━━━━━ Page excerpt ━━━━━

In the days of yore, we discussed whether specific puzzles were on-topic at all, and came to the general conclusion that specific puzzles are on-topic, though they need answers with complete explanations. We've seen answers nowadays that are simply "Is it >! [answer] ?", and these are terrible answers. But this isn't our only problem. We later asked whether riddles are on-topic, and at this time, we seemed to be heading toward 'no,' or at least 'yes, with limitations.'

Later, Jon Ericson, a community manager, asked the question of whether chestnut puzzles are on-topic here, and this entire question and answer are worth reading. Other questions worth reading:

In short, our stance on puzzles as questions and pretty much every other quality issue can be summarized in one word: "conflicted."


I think it's safe to say that we were not the least bit prepared to handle the sudden and terrifying influx of traffic. There wasn't strong enough consensus about what is and isn't on-topic, what constitutes good answers and questions, and what voting means to us. I doubt our traffic will be spiking fifteen-fold like it did over the past few weeks anytime soon, and this is our chance to work through some of these problems.

━━━━━ Excerpted data ━━━━━

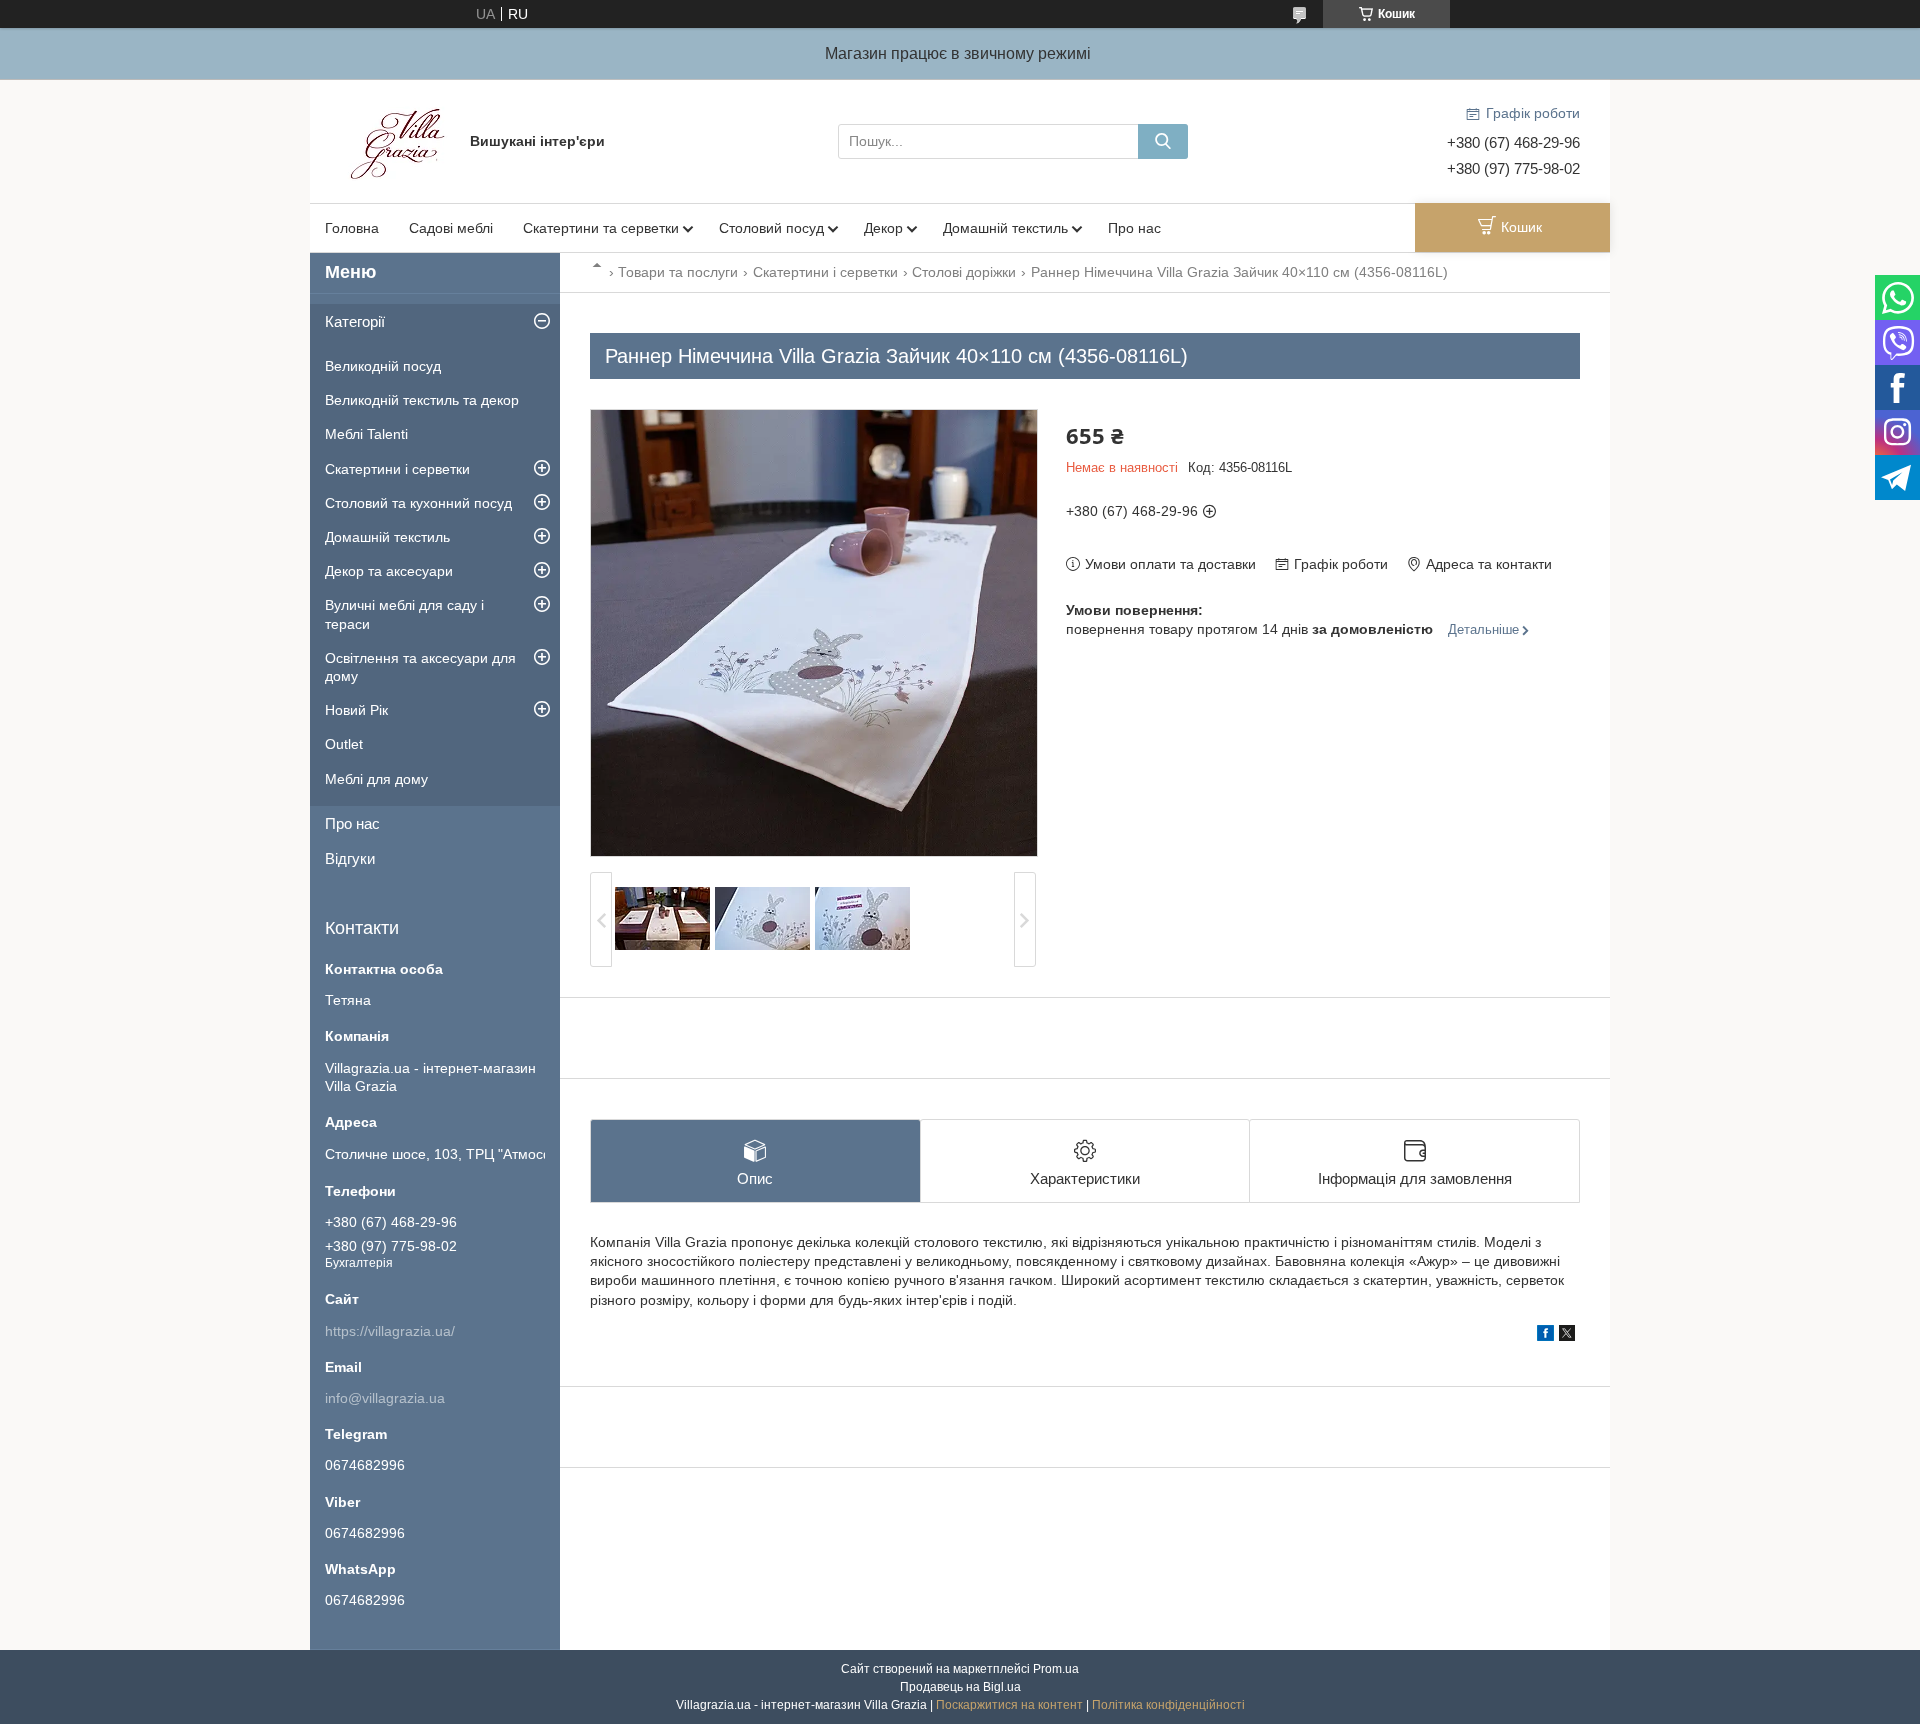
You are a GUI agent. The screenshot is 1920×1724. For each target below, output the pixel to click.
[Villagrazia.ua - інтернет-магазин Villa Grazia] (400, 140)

━━━━━
━━━━━ Excerpted data ━━━━━

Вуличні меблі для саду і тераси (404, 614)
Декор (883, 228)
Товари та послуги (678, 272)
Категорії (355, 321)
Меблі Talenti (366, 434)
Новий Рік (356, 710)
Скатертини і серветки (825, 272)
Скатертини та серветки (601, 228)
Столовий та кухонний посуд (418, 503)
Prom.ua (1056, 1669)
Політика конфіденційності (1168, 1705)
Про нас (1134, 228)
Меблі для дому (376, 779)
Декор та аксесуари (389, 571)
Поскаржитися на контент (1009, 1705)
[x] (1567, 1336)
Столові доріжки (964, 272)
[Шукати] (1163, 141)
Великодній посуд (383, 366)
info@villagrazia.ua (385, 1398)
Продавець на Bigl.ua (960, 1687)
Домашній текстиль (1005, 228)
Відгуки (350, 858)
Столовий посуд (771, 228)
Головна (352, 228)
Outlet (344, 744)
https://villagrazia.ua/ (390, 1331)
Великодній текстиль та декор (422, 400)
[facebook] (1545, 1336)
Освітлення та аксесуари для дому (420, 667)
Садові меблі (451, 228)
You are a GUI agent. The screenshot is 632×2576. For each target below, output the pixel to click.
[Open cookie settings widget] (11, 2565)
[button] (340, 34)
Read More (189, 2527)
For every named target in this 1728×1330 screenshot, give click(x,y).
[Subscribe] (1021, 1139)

━━━━━
━━━━━ Excerpted data ━━━━━

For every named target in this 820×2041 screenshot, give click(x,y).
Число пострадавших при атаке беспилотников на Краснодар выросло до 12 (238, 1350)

━━━━━

▶ [Required work]
a. Translate this sentence from the passage about on-topic puzzles into Spanish: "There wasn't strong enough consensus about what is and isn't on-topic, what constitutes good answers and questions, and what voting means to us."
b. Proceed with the passage about on-topic puzzles, writing on from its final sentence.

▶ [The results]
a. No había un consenso lo bastante sólido sobre qué es y qué no es pertinente al tema, qué constituye buenas respuestas y preguntas, y qué significa para nosotros la votación.

b.
However, we absolutely need to address the quality of questions and answers on our site. We need to promote high quality content, and turn away low quality content. We want to attract experts, and experts are being driven away.


Let's keep our precedent firmly in mind, then take it with a grain of salt. Precedent is great, but we have issues to address, and our site has changed in many ways since much of this precedent was set. Let's focus on developing solutions that are directly appropriate to the quality concerns we have right now. We can make any decisions we need to about what's on topic and what isn't, what is good quality and what isn't, but whatever we decide here needs to drastically improve site quality. If that means disallowing questions-as-puzzles, then let's do it. If that means aggressively deleting low-quality answers, let's do it. But we do need to do something, so let's figure out what that something is.

What are the first steps to raising the quality of questions and answers on our site? What specific actions do we need to take to push us in the right direction? We need to figure out what's most important, and how we hold each other accountable for upholding our new policies. What needs to happen?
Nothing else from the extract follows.